Dismantling stereotypes: How adolescence can be reframed?

Telzer, E. H., Dai, J., Capella, J. J., Sobrino, M., & Garrett, S. L. (2022). Challenging stereotypes of teens: Reframing adolescence as window of opportunity. American Psychologist, 77(9), 1067–1081. https://doi.org/10.1037/amp0001109

Summarized by Ariel Ervin

Notes of Interest: 

  • Adolescents are associated with stereotypes that negatively affect their behaviors and self-concept.
    • For example, many people believe they are self-centered, irresponsible, prone to risky behaviors, and vulnerable to negative peer influence.
  • Adolescents are more likely to reinforce these stereotypes if they believe that that’s what being an adolescent is.
  • This review aims to dismantle these misconceptions about adolescents. It also explores how the developing brain strengthens positive development.
  • Risk-taking isn’t imminent and can be malleable and positive.
  • While existing psychobiological models on adolescent risk-taking behaviors have positive implications, they can simultaneously encourage people to overuse adolescents’ limited ability to exercise cognitive control to justify why adolescent risk-taking is inevitable.
  • Adolescents’ cognitive control is flexible and can, in turn, provide adolescents space to engage in risks and examine their surroundings in ways that promote learning (in other words, adolescents can be strategic and logical when making risky decisions).
  • Risky behavior can be positive (e.g. disclosing personal information or trying out for a challenging sport).
    • Evidence suggests positive and negative risk-taking might have some overlapping correlates in adolescents and that the tendency to pursue rewards promotes both prosocial and risky behaviors.
  • Given that adolescents come from different cultural backgrounds, their cultural backgrounds affect the extent that reward sensitivity and cognitive control are triggered in the brain.
    • Additionally, an adolescent’s values, cultural background, and other macrosystem factors play an essential role in influencing adolescents’ neural reactions while engaging in risk-taking behavior.
  • Although adolescents can be selfish, they can also maximize their elevated sensitivity to rewards to align with eudemonic rewards and be prosocial.
    • Prosocial behaviors can bolster an individual’s sense of belonging, happiness, and self-worth.
  • Adolescents start developing their “social brains” (refers to a network of brain regions responsible for overseeing self-centered impulses, perspective-taking, mentalizing, and other processes of the self) during this time.
  • While adolescents might be more selfish when they are by themselves, they are more likely to engage in socially acceptable behaviors when their peers are present.
  • Some adolescents are more likely to be influenced by their peers than others.
  • Future studies on adolescence need to adopt strengths-based perspectives, account for cultural & individual differences in adolescent development, account for the social context in adolescent development, and analyze other stereotypes associated with adolescents

Introduction (Reprinted from the Abstract) 

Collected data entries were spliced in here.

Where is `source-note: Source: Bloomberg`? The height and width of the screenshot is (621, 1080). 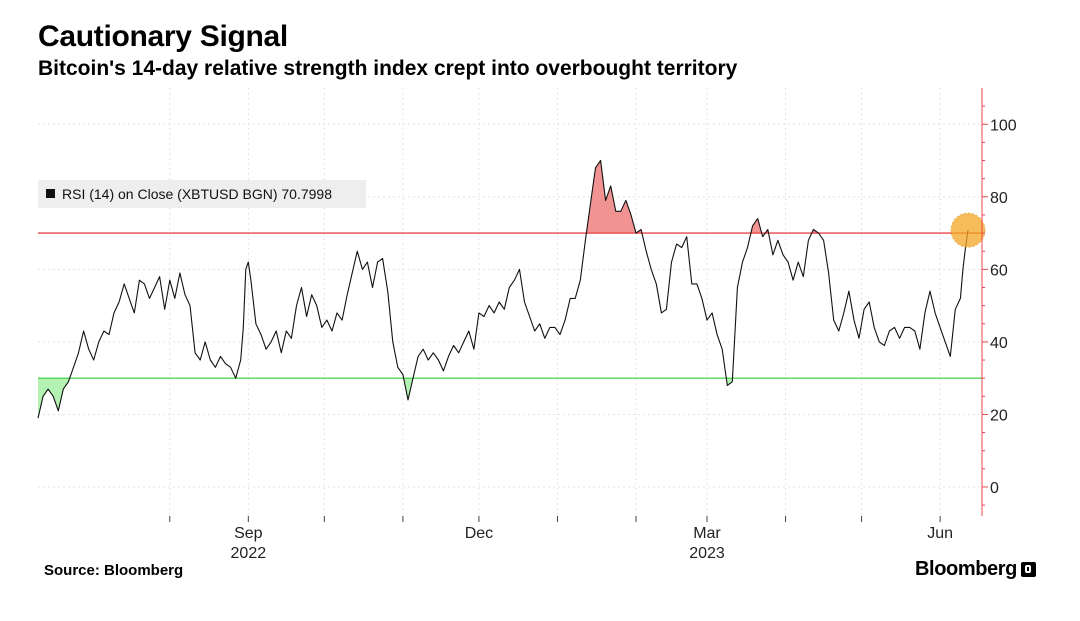 source-note: Source: Bloomberg is located at coordinates (114, 570).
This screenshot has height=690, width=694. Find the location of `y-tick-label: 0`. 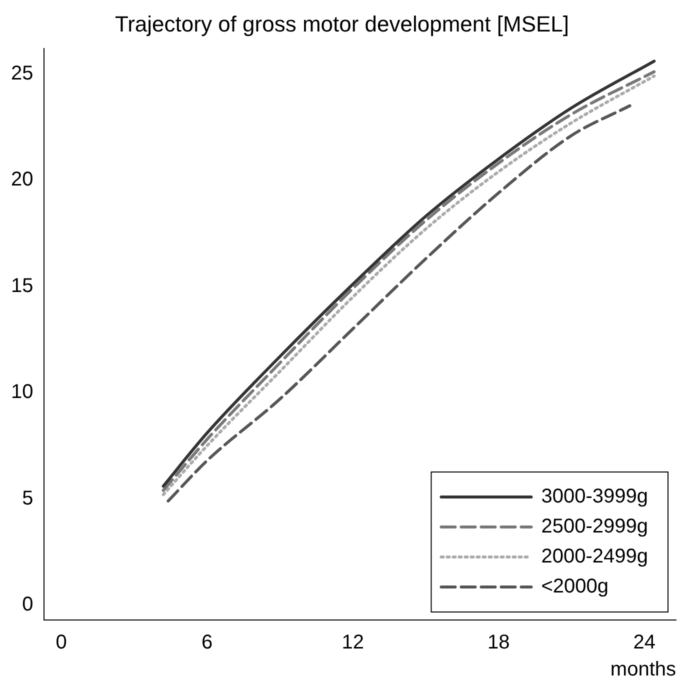

y-tick-label: 0 is located at coordinates (28, 605).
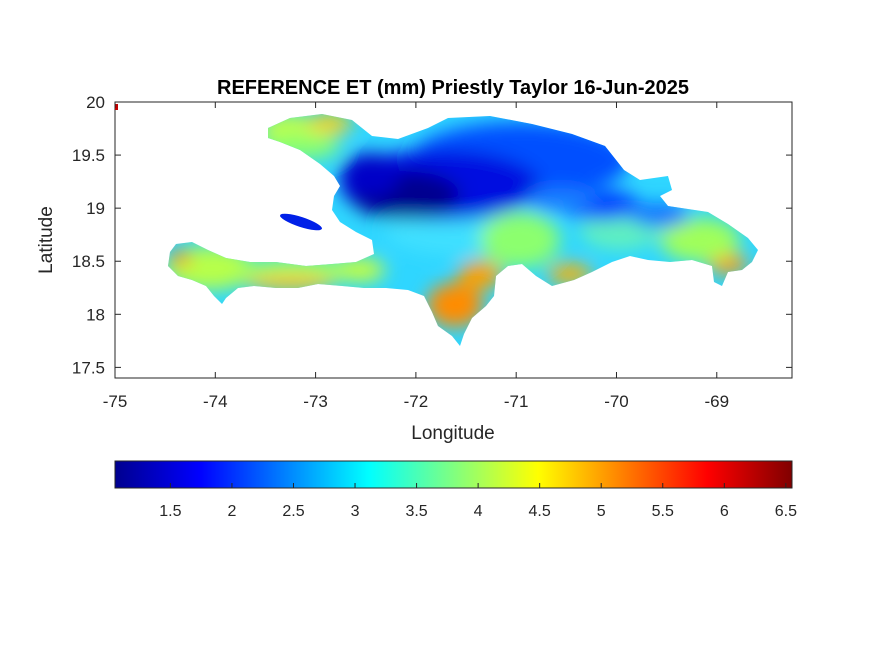 This screenshot has height=656, width=875. I want to click on colorbar-ticks: 1.5 2 2.5 3 3.5 4 4.5 5 5.5 6 6.5, so click(478, 502).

In this review, we seek to challenge negative stereotypes of adolescence and unpack the many ways that the developing brain contributes to positive development during the adolescent years. In particular, we will show that risk-taking is not inevitable and risks can be highly adaptive and positive; adolescents are not overly self-centered but engage in other-oriented prosocial behaviors in remarkable ways; adolescents are not only susceptible to negative peer influence but can resist negative peer influence and conform more to positive peer influence; and adolescents do not orient away from the family, but the family remains a constant and important source of influence into adolescence. We outline considerations that researchers can use to reframe their research questions to provide a more balanced perspective on adolescent development, thereby promoting positive development.

Implications (Reprinted from the Conclusions)

In this article, we reviewed the theoretical and empirical work on adolescent development in the past decades. To better understand adolescent development, we call for developmental scholars to focus on the diverse facets of adolescent development, including positive aspects of adolescents, in the next generation of research. Ultimately, we provide several interdisciplinary directions that will guide researchers to reframe their research questions to provide a more balanced perspective on adolescent development and thereby promote positive development.